= WHAT YOU SHOULD DO =
Once you have read the entries, please say how many lines hold the string "computer", giving the number only.

= RECORDS SHOWN =
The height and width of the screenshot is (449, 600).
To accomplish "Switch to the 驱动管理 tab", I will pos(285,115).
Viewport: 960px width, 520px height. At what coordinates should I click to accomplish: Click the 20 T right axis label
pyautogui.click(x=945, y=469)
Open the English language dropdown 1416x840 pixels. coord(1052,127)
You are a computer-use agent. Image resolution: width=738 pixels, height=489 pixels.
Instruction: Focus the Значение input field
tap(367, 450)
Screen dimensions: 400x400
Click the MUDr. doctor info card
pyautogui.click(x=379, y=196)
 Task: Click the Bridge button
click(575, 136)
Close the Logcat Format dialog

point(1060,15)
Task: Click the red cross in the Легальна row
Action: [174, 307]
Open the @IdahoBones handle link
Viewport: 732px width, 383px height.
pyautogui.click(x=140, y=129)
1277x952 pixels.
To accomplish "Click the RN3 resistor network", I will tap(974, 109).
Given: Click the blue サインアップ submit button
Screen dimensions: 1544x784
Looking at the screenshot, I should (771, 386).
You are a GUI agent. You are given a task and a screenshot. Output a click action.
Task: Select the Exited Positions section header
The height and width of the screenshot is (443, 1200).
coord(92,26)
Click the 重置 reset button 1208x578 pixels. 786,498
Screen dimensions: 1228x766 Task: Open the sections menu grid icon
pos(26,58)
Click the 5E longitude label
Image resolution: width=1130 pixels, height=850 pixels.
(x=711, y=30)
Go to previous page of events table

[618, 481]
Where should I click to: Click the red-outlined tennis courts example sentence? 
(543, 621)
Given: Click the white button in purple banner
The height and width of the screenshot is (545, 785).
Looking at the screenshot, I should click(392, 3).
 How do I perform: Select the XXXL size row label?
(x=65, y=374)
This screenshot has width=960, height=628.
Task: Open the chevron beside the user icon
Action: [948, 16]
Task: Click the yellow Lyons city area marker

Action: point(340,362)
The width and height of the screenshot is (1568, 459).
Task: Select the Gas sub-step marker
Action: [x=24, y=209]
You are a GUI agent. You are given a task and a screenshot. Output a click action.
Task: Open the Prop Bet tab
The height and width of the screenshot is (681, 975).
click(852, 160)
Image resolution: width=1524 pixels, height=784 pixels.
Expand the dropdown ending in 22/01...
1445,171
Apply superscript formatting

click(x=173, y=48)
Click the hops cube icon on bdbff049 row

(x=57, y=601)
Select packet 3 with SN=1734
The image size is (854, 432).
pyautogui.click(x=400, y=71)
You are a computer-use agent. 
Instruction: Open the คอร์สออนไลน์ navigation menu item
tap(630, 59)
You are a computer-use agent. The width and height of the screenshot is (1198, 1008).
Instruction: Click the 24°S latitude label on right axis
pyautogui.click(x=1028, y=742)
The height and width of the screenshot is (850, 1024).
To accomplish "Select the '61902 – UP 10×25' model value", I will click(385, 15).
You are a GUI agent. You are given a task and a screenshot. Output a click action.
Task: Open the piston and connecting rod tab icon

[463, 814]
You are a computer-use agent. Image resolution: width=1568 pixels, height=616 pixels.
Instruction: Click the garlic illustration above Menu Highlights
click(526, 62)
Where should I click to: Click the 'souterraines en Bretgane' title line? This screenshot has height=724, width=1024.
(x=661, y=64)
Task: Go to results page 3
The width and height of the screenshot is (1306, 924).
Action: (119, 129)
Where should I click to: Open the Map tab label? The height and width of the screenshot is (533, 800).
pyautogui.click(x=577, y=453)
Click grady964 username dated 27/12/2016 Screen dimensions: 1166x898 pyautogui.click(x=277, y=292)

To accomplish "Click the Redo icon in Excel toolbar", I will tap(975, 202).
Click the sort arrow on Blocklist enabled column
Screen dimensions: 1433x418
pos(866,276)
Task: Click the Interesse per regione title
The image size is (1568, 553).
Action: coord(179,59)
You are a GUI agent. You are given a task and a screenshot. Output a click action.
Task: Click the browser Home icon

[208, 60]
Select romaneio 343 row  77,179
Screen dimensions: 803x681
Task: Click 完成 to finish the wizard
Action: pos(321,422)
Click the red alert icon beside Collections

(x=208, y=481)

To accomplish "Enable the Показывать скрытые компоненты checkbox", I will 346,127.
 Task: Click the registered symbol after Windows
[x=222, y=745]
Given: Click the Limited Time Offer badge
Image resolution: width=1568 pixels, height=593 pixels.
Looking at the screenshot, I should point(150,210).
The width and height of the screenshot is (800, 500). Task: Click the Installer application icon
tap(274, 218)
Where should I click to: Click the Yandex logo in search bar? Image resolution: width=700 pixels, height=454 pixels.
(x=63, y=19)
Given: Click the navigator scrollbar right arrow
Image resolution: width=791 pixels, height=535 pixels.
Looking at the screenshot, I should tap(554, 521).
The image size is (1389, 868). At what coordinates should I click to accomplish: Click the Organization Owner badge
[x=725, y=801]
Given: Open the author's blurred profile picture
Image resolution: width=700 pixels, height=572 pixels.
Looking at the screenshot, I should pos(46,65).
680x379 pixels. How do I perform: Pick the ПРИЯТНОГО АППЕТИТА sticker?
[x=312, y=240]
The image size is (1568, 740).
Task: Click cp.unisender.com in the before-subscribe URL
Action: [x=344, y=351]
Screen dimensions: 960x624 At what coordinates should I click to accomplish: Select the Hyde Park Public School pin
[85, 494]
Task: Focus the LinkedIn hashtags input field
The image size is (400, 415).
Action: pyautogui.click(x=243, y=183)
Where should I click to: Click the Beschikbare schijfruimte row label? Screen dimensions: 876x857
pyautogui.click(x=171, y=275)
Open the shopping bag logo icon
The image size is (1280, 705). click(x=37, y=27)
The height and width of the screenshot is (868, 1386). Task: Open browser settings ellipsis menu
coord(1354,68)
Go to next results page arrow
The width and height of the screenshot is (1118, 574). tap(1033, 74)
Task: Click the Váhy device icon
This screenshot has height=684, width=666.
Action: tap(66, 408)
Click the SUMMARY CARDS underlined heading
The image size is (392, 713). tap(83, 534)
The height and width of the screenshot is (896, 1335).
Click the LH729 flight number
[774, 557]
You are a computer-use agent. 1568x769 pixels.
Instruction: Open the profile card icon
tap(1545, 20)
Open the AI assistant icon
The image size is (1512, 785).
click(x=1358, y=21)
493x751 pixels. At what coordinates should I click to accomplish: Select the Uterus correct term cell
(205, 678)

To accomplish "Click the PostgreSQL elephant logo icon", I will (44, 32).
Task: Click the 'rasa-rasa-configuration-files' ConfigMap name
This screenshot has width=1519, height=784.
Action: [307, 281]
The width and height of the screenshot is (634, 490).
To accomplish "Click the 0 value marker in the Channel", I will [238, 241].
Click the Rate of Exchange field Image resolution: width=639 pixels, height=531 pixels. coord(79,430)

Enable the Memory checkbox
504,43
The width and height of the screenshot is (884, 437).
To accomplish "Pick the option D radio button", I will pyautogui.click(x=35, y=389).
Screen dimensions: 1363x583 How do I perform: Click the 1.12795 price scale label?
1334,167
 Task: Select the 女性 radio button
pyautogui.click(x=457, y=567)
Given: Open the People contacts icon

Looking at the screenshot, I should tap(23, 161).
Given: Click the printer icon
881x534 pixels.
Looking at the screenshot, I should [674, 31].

= WRITTEN SOLUTION =
5